■ Excerpted passage ■
____________________

When working on an assignment (e.g. essay, report), is it allowable or ethical to reference (as in both "read" and "cite") previous students' submissions for that assignment? For example, the student may have a friend or relative that sat the subject previously and is happy to share their assignments.

From my understanding, unless the teaching institution has an explicit policy, this should be allowable assuming the referencing is done correctly. So saying, it may not be the best educational experience, as the student may not undertake the critical thinking and research the assignment expects.

To be clear, I am not talking about referencing assignments of students currently studying that subject. That is clearly collusion.

I also assume the student attained previous submissions with consent from all the authors. However, I do not assume that all students currently working on the assignment have access to all past submissions.

  • 1
    Are you asking from the student's perspective ("Am I allowed to do this?") or the instructor's ("Should I allow my students to do this?")
    – ff524
    Commented May 25, 2014 at 6:01
  • @ff524 The instructor's perspective is probably more important (since they can disallow it) but either perspective is fine.

____________________

■ Set task 1 ■
In the post about using past students' assignments, what words or sentences appear inside quotation marks? List every one.
■ Set task 2 ■
Echo the post about using past students' assignments, everything from "When working on" down to "the assignment expects.".
■ Set task 3 ■
Does the post about using past students' assignments back each statement? (a) The asker sees nothing wrong with referencing the assignments of students taking the subject now. (b) The asker assumes every student on the assignment can get hold of all past submissions. (c) The asker thinks the practice should be allowed if the institution has no explicit policy and the referencing is done correctly.
Answer from the post alone.

____________________

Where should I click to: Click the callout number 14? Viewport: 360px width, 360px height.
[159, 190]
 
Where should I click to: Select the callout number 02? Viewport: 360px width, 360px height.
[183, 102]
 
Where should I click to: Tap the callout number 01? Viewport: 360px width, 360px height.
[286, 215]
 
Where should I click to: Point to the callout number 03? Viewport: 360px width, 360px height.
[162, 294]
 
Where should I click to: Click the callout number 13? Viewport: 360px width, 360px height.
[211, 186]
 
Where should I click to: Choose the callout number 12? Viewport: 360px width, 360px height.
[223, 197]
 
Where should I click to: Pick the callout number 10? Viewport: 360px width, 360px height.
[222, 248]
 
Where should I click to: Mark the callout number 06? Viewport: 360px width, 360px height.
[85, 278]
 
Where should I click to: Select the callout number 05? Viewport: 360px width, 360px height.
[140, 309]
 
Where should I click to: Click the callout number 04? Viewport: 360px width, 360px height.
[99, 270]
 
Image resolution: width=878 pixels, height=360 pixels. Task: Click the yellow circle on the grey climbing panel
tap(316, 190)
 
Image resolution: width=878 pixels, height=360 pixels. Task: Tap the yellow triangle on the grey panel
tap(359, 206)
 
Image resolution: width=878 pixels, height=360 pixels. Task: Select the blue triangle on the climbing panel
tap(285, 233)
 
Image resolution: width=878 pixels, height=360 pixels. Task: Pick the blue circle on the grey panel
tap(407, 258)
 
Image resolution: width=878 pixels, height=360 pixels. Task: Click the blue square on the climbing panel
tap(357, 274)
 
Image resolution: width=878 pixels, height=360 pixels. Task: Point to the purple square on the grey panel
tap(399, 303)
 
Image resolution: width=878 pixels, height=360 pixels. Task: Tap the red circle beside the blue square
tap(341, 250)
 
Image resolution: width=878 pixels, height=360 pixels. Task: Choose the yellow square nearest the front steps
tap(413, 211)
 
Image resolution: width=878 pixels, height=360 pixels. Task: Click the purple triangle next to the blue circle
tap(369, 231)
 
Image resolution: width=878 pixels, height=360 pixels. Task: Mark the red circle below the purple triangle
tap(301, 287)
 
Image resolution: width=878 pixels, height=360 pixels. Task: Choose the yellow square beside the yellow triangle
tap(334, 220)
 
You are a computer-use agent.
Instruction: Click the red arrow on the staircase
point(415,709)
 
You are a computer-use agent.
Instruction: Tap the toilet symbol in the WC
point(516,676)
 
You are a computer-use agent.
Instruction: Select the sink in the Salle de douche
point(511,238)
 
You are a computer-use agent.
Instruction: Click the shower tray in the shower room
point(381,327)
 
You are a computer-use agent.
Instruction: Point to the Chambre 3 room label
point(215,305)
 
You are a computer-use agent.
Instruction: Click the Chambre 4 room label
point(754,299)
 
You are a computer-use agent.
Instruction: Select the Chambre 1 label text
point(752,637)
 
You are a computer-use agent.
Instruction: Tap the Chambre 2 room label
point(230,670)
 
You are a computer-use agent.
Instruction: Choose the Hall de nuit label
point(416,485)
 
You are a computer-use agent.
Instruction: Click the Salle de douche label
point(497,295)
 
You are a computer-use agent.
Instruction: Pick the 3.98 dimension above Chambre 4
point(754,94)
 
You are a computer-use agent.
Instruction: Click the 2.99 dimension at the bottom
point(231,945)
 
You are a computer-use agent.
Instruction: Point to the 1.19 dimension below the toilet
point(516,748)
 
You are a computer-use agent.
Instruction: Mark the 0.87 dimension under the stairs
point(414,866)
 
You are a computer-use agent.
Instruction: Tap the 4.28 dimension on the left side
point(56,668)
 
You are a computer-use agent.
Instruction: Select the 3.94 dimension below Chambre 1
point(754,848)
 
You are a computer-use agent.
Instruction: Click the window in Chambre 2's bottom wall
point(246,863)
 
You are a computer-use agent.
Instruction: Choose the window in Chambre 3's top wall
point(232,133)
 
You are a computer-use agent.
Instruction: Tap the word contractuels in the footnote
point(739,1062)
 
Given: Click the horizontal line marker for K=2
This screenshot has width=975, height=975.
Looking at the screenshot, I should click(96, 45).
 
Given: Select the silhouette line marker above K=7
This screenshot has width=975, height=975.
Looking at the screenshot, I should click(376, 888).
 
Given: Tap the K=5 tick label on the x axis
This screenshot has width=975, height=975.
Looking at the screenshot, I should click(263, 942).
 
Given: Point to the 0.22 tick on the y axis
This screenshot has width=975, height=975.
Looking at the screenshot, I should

____________________

■ Correct response 1 ■
"read"
"cite"
"Am I allowed to do this?"
"Should I allow my students to do this?"

■ Correct response 2 ■
When working on an assignment (e.g. essay, report), is it allowable or ethical to reference (as in both "read" and "cite") previous students' submissions for that assignment? For example, the student may have a friend or relative that sat the subject previously and is happy to share their assignments.

From my understanding, unless the teaching institution has an explicit policy, this should be allowable assuming the referencing is done correctly. So saying, it may not be the best educational experience, as the student may not undertake the critical thinking and research the assignment expects.

■ Correct response 3 ■
(a) No: "That is clearly collusion."
(b) No: "I do not assume that all students currently working on the assignment have access to all past submissions."
(c) Yes: "unless the teaching institution has an explicit policy, this should be allowable assuming the referencing is done correctly."